Compat VDSO support ?
Net Llama!
netllama
Mon Nov 27 07:45:44 PST 2006
On Mon, 27 Nov 2006, Matthew Carpenter wrote:
> On Friday 24 November 2006 15:22, Net Llama! wrote:
>> Anyone else here using a kernel without Compat VDSO support ? For those
>> scratching their heads, it seems to be a new option in 2.6.18.x kernels:
>> Say N here if you are running a sufficiently recent glibc
>> version (2.3.3 or later), to remove the high-mapped
>> VDSO mapping and to exclusively use the randomized VDSO.
>>
>> If you have a kernel where this option was disabled, did you notice any
>> performance or functionality differences?
>
> VDSO is a piece of memory mapped into every running process, and holds the
> code used to talk to the kernel from userspace. Older hardware relied
> completely on an Interrupt (which interrupt differs between POSIX OSes).

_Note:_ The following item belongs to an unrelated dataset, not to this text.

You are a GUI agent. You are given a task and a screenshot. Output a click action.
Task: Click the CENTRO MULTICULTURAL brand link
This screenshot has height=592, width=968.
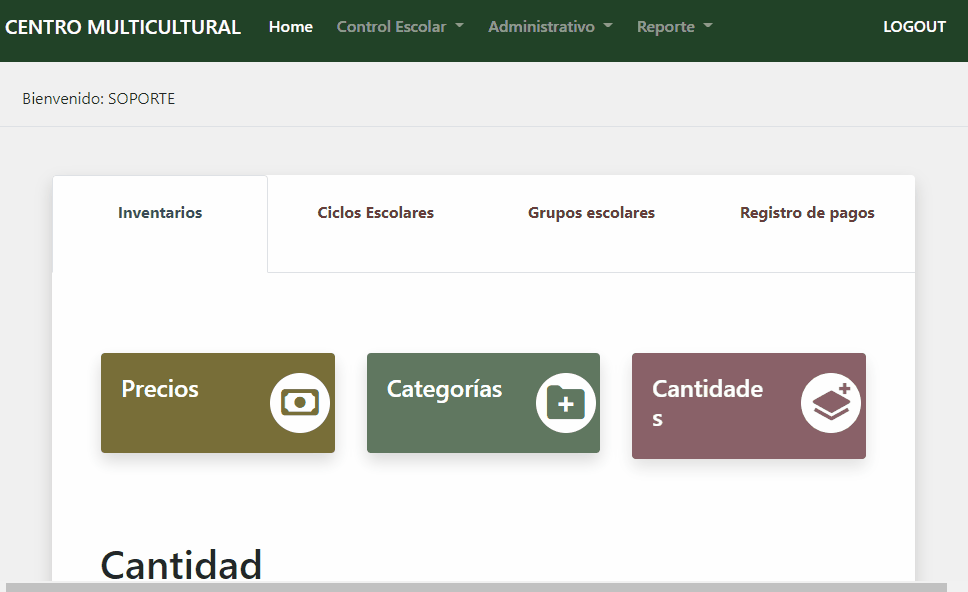click(123, 27)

> Years ago, hardware vendors made a new opcode available, known as SYSENTER.
> SYSENTER has had a dodgy past, starting out neither reliable nor necessarily
> faster than the interrupts. Over the past half a decade, SYSENTER has found
> stability and offers significant performance improvements.
>
> In order to make the decision a boot-time option, the appropriate binary code
> (int 0x80 or SYSENTER) is mapped into each process as this "VDSO" section.
> glibc calls which needs access to the kernel, rather than calling int 0x80 or
> sysenter themselves, rather jmp to this portion of process memory space and
> use whatever the kernel set up for you at boot time.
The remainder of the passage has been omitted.